Bitcoin: Weniger als 1% aller Bitcoins für illegale Zwecke verwendet

Kryptowährungen wurde einmal vorgeworfen, „ziemlich direkt zum Tode von Personen zu führen“ (wie Bill Gates es ausdrückte). Kürzlich hat die Foundation for Defense of Democracies eine Untersuchung dazu veröffentlicht. Daraus geht hervor, dass weniger als 1 Prozent aller Bitcoin für illegale Zwecke verwendet wird.

Ein Fall einer Nutzung für Straftaten ist der von Aaron Shamo, eines 28-jährigen Bitcoin-Nutzers. Shamo, der nach der Kryptorallye Ende 2017 zum Millionär geworden war, soll nach Polizeiangaben als Drogendealer tätig gewesen sein. Er soll mit Fentanyl, einem starken Opioid, gehandelt haben, das bereits zu 28 tödlichen Überdosen geführt haben soll. Shamo befindet sich derzeit in Haft und wartet auf seinen Prozess. Er hat auf nicht schuldig plädiert, denn auf ihn wartet eine zwingend lebenslange Freiheitsstrafe, falls er für schuldig befunden wird.

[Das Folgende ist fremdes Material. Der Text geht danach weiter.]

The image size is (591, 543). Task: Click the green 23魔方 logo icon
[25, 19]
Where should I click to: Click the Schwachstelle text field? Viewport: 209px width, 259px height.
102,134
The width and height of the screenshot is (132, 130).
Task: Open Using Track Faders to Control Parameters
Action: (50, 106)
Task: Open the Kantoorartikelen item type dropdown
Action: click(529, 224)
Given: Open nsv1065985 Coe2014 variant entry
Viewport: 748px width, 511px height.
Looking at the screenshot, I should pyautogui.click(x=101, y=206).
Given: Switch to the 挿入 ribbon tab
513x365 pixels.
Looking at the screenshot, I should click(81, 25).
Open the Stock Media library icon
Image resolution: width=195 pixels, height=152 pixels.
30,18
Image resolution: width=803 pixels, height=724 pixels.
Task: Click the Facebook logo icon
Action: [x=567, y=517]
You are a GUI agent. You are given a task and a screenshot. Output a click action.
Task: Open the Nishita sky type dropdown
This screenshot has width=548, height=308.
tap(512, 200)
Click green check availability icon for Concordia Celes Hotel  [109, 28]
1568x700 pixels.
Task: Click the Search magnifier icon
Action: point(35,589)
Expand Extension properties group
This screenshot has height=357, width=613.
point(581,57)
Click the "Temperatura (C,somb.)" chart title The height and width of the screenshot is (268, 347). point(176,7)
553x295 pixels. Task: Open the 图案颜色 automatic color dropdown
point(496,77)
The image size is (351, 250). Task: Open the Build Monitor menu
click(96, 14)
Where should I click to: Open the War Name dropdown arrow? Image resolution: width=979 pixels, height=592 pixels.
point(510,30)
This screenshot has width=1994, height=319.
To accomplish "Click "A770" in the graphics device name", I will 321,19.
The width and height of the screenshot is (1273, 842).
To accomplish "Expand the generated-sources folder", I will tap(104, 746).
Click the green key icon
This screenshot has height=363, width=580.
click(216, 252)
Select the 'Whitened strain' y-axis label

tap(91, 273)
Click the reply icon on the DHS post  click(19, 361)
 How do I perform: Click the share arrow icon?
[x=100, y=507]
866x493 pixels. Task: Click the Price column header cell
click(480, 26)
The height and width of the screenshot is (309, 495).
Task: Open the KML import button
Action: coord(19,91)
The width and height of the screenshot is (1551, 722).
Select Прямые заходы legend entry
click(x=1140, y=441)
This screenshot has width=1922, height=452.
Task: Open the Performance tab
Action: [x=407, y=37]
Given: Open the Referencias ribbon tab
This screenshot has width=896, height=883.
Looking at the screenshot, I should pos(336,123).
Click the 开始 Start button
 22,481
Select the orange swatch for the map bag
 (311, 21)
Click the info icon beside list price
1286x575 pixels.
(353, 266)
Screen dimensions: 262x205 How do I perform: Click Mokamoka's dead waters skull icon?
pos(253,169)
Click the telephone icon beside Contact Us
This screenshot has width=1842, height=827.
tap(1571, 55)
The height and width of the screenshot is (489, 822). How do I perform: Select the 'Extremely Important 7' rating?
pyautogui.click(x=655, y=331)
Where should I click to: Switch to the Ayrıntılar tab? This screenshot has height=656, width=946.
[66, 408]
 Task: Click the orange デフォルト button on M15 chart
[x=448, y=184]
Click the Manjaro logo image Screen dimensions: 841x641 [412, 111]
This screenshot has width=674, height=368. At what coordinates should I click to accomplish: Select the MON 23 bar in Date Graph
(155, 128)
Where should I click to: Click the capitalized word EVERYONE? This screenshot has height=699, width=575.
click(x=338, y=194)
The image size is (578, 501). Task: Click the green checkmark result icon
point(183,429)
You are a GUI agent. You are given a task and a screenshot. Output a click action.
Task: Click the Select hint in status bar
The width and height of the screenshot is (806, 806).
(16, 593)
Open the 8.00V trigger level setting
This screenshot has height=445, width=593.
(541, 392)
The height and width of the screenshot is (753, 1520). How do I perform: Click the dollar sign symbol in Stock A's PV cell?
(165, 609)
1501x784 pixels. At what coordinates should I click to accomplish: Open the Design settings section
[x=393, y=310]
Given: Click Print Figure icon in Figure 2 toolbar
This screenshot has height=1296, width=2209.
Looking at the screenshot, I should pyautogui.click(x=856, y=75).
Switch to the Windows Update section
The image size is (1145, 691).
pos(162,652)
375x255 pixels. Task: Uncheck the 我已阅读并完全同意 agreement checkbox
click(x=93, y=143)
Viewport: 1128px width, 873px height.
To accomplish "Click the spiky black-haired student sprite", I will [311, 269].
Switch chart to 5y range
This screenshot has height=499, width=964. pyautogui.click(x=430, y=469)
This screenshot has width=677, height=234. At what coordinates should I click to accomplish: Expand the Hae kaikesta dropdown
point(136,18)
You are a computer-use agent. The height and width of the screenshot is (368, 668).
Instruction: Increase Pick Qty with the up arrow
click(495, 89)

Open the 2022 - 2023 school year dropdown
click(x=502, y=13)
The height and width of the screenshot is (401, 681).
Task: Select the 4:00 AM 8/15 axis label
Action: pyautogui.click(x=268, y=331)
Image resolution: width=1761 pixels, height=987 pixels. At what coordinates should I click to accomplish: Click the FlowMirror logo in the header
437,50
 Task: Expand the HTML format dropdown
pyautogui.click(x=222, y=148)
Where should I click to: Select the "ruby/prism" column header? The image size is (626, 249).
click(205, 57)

Der angebliche Drogenring soll Bitcoin als Zahlungsmittel verwendet haben. In einer von dem Dealer versendeten E-Mail hieß es: „Wir haben jetzt umgestellt und akzeptieren nur noch Bitcoin als Zahlungsmittel. Sie erhalten daher einen Rabatt von 10 Prozent auf alle Produkte. Ein weiterer Vorteil ist, dass Sie durch die Zahlung per Bitcoin unbegrenzt und so viel bestellen können, wie Sie möchten“.

Die Polizei fand sechs Webseiten, auf denen Fentanyl angeboten wurde. Alle führten Bitcoin als bevorzugte Zahlungsmethode auf. „Es ist anonym und daher das Zahlungsmittel der Wahl für diese Drogenhändler“, sagte der US-Senator Rob Portman aus Ohio. Portman ist der Leiter eines US-Senatsausschusses, der die Angelegenheit untersucht. Der Generalstaatsanwalt Jeff Sessions nannte die Nutzung von Bitcoin im Dark Web ein „großes Problem“.

Die meisten Befürworter von Kryptowährungen sehen nicht Bitcoin als das Problem an. So sagte Perianne Boring, die Präsidentin der Kammer für digitalen Handel: „Bitcoin die Schuld an dieser Krise zu geben ist genauso unsinnig, wie das Internet oder die von den Drogenhändlern benutzten Autos verantwortlich zu machen“.

Das Anonymitätsargument ist ebenfalls fragwürdig. Zum Kaufen von Bitcoin benötigt man echtes Geld und die Kryptobörsen sammeln nun persönliche Daten der Nutzer. Darüber hinaus müssen die Nutzer ihre Bitcoin auch zurück in Fiat-Währungen tauschen, um diese als normale Konsumenten nutzen zu können. Ein Beamter des Justizministeriums erklärte dazu: „Ab einem bestimmten Punkt ist Bitcoin nur so gut wie die Möglichkeit, es auszugeben. Daher achten wir darauf, wo die Währung zurück in das herkömmliche Finanzsystem fließt und ausgegeben wird“.

Die jetzt vorliegende Untersuchung stammt von dem US-amerikanischen Think Tank Foundation for Defense of Democracies. Nach Angaben der Untersuchung wird weniger als 1 Prozent aller Bitcoin für illegale Zwecke verwendet. Zudem geht aus der Untersuchung hervor, dass nahezu die gesamte illegale Aktivität aus Transaktionen im Dark Web besteht.

In der Untersuchung heißt es:

„Eine bessere Sicherung der Privatsphäre ist möglicherweise eine wichtige Voraussetzung für eine Steigerung der legalen Nutzung von Kryptowährungen. Diese muss jedoch mit den Anforderungen der Polizeibehörden abgewogen werden, in bestimmten Fällen Transaktionen nachverfolgen zu können“.

Verbrechen hat es schon lange vor Bitcoin gegeben. Auch in Zukunft werden Kriminelle immer wieder versuchen, neue Technologien für ihre Zwecke zu missbrauchen.